Andın kaldırılması hakkındaki yönetmeliğin iptali için, Türk Eğitim-Sen ve Eğim-İş sendikaları 2013 yılında Danıştay 8’inci Dairesi’nde dava açtı. Düne kadar Andımız’ı savunan bakanlık bu kez davaya karşı andın kaldırılmasının, okutulduğu fiziki koşullar, pedagojik ilkeler ve Atatürk’ün gösterdiği çağdaş uygarlık hedefi olan demokratikleşme gereği olduğu yolunda savunma yaptı.
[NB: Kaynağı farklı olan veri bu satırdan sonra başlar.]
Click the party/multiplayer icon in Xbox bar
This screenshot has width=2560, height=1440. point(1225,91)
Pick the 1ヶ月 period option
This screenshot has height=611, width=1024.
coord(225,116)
2013 yılında açılan davalarda, Danıştay 8’inci Dairesi tarafından 2018 yılında oy çokluğu ile andın kaldırılmasına ilişkin yönetmelik değişikliği iptal edildi. Danıştay oy çokluğu ile de olsa kararlarındaki hukuksal duruşunu değiştirmemişti. Dün söylediğini bugün hatırlamayan ise Milli Eğitim Bakanlığı oldu.Cumhurbaşkanı ve AKP sözcüleri, karara karşı tepkilerini ortaya koymakla kalmadı, Danıştay üyelerine sarayda söylenenler de yargıya müdahale olarak görüldü. Eski Yargıtay Cumhuriyet Savcısı Avukat Ömer Faruk Eminağaoğlu, sohbetimizde hukuki durumu şöyle anlattı:

O MADDELER DEĞİŞMEDİ

“2018 kararından sonra sarayda yapılan toplantıda, Cumhurbaşkanı, Danıştay’ı ciddi biçimde baskı altında tutan açıklamalar yaptı. Danıştay İdari Dava Daireler Kurulu (İDDK), önceki davalarda yapılan her iki temyiz başvurusunu da hukukun gereği olarak 2011 yılında reddetmişti. Milli olan bir Milli Eğitim Bakanlığı, önceki yargı kararlarının, önceki söylemlerinin ve özellikle milliliğin gereği olarak, ant kararını temyiz etmemeliydi, emir üzerine temyiz edildiyse, Bakan emri vereni ve emri açıklamalı.”
2010 ve 2011 yıllarında Danıştay ve Danıştay İDDK’nun kararlarına gerekçe olarak aldığı Anayasa ve Milli Eğitim Temel Yasası’nın ilgili maddeleri değişmedi. Bu nedenle 2018 yılında da aynı kararlar ortaya çıktı.
Şimdi ‘üstünlüğün hukuku değil de hukukun üstünlüğü’ söz konusu ise İDDK’da Milli Eğitim Bakanlığı gibi “Dün dündür” demeden hukuku, kendi kararlarını da hatırlamalı ve ortaya farklı kararlar çıkmamalı. AKP, “Dediğim dedik” olarak hareket etmekte ise de hukuk devletinde Anayasa ve hukukun gereği olarak aynı kararlar ortaya çıkmalı.